An update from the 2021 VASTA Virtual Conference team. Thank you so much to everyone who has submitted a proposal so far. We are overwhelmed with gratitude by the exciting and thoughtful presentation proposals we have received. We understand that these are busy times for all, so we would like to EXTEND THE DEADLINE FOR PROPOSALS TO MARCH 1, 2021. We hope this extension provides encouragement and support to our membership. We look forward to seeing you this summer, and please don’t hesitate to reach out to 
VASTA2021@vasta.org with any questions.

 

 

We hope that you will consider sharing your knowledge and creativity with us this summer! Please do not hesitate to reach out with questions!

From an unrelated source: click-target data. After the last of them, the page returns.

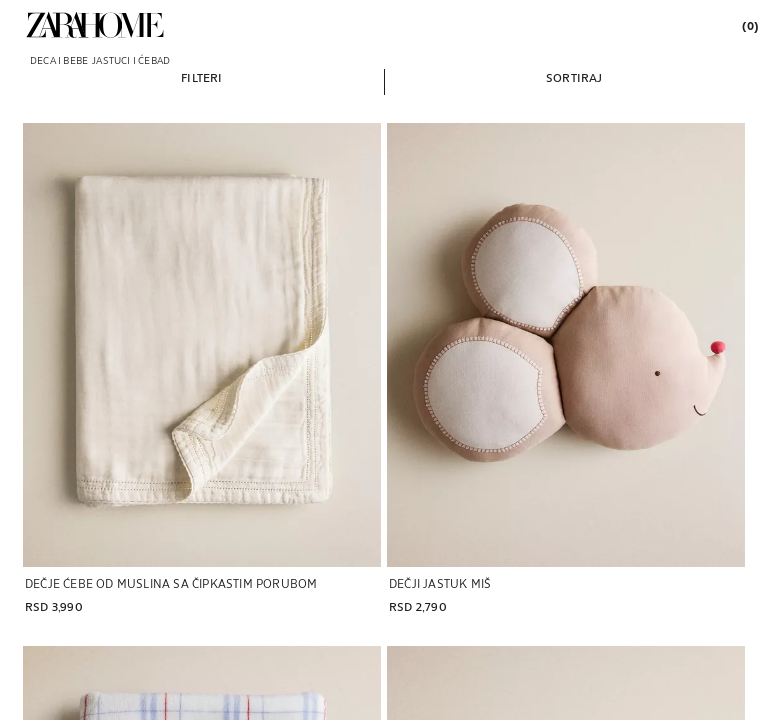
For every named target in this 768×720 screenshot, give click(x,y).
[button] (201, 77)
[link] (95, 25)
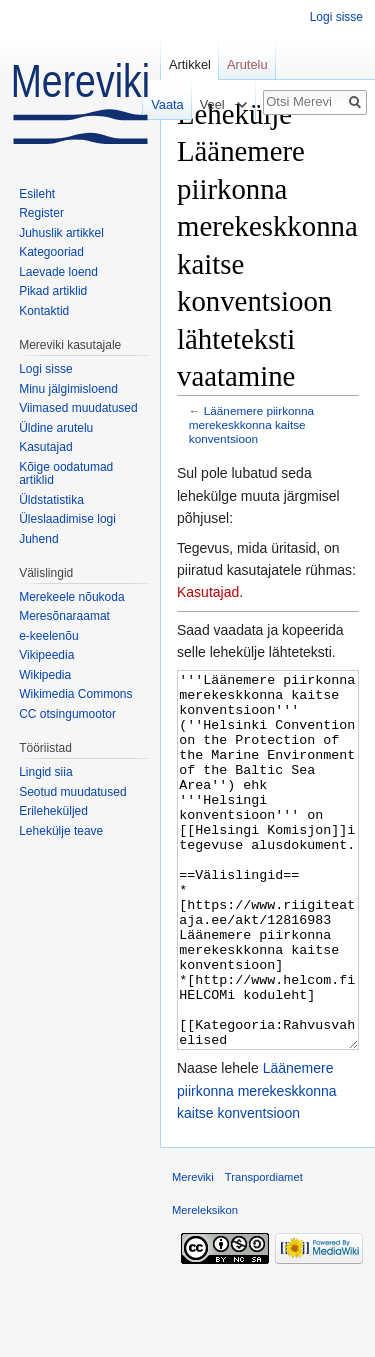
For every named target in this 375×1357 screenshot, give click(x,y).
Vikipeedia (46, 655)
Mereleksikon (205, 1285)
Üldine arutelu (56, 428)
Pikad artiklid (53, 291)
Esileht (37, 194)
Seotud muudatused (72, 792)
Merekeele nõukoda (71, 597)
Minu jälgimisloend (68, 389)
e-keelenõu (48, 636)
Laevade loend (58, 272)
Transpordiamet (264, 1252)
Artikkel (190, 64)
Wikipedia (45, 675)
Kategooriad (51, 252)
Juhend (38, 539)
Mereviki (193, 1252)
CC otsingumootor (67, 714)
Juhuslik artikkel (61, 233)
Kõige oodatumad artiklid (66, 474)
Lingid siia (45, 772)
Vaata (162, 104)
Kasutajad (208, 592)
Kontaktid (44, 311)
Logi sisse (336, 17)
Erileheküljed (53, 811)
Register (41, 213)
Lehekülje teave (61, 831)
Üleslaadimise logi (67, 519)
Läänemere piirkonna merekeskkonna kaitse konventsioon (251, 424)
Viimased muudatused (78, 408)
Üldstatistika (51, 500)
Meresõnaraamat (64, 616)
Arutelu (247, 64)
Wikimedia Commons (75, 694)
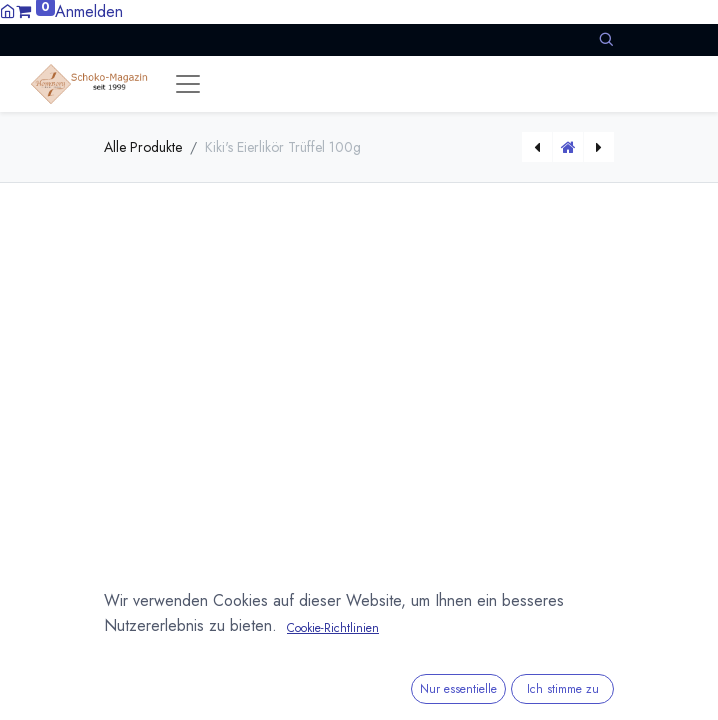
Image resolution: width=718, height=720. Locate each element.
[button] (606, 39)
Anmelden (89, 11)
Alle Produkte (143, 147)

VASTA's Virtual Conference in 2021

Rising Voices: Listening to the Past, Dismantling the Present, Cultivating a New Future

July 29th - August 1st, 2021

 

Deadline for Submissions: Monday, February 15, 2021

For more information and/or to submit a proposal
Click Here!


If you have any questions, please feel free to email conference co-chairs 
Elisa Gonzales and Joe Hetterly.

Rising Voices: Listening to the Past, Dismantling the Present, Cultivating a New Future addresses our relationship to the past, present, and future, by contemplating what we can learn from the past as well as our ancestors, interrogating how we can dismantle the inequity of the present moment and continue to fight for racial justice, and how we move forward into the future as a voice and speech community. 

 

Listening to the Past

“I ask my ancestors: Who had my face before? Who shaped my brain? They laugh. They know I carry my nation’s tragedies with me. I sing its anthems. I know the laughter and faces of my people are encoded forever in my deep spaces.” - José Rivera, Sonnets for an Old Century

 

To better understand this moment and move forward in our work as voice and speech practitioners, artists, and performers, we must listen to the past. What can we learn from Indigenous artists, who center their storytelling and artistry on ancestry, spirituality, the land, and the community? What can we learn from personal, community, and societal histories and narratives that might shape our work as artists in this brave new world? 


Dismantling the Present

“Listening to our stories is part of the decolonization process” -  Edgar Villanueva 

 

In recent months, academic institutions, theatres, and arts organizations have been called on to dismantle long-standing traditions of oppression and white supremacy in order to build a more equitable future. How have we, as voice and speech trainers, been challenged to dismantle our teaching/coaching practices in response to COVID? How have we adapted? How have we innovated our field in the fight for racial justice, incorporated new technologies, and at the same time, made those technologies accessible for our students and clients?



Cultivating a New Future

“We can transform our world by imagining it differently, dreaming it passionately via all our senses, and willing it into creation.” - Gloria E. Anzaldúa

 

Like a phoenix rising from the ashes, the final element is exploring how we can build a future for our field that is accessible, equitable, and anti-racist. How can we draw on the past and present moment to nurture and help grow a better future? What does a post-COVID, anti-racist future look like in the voice and speech field?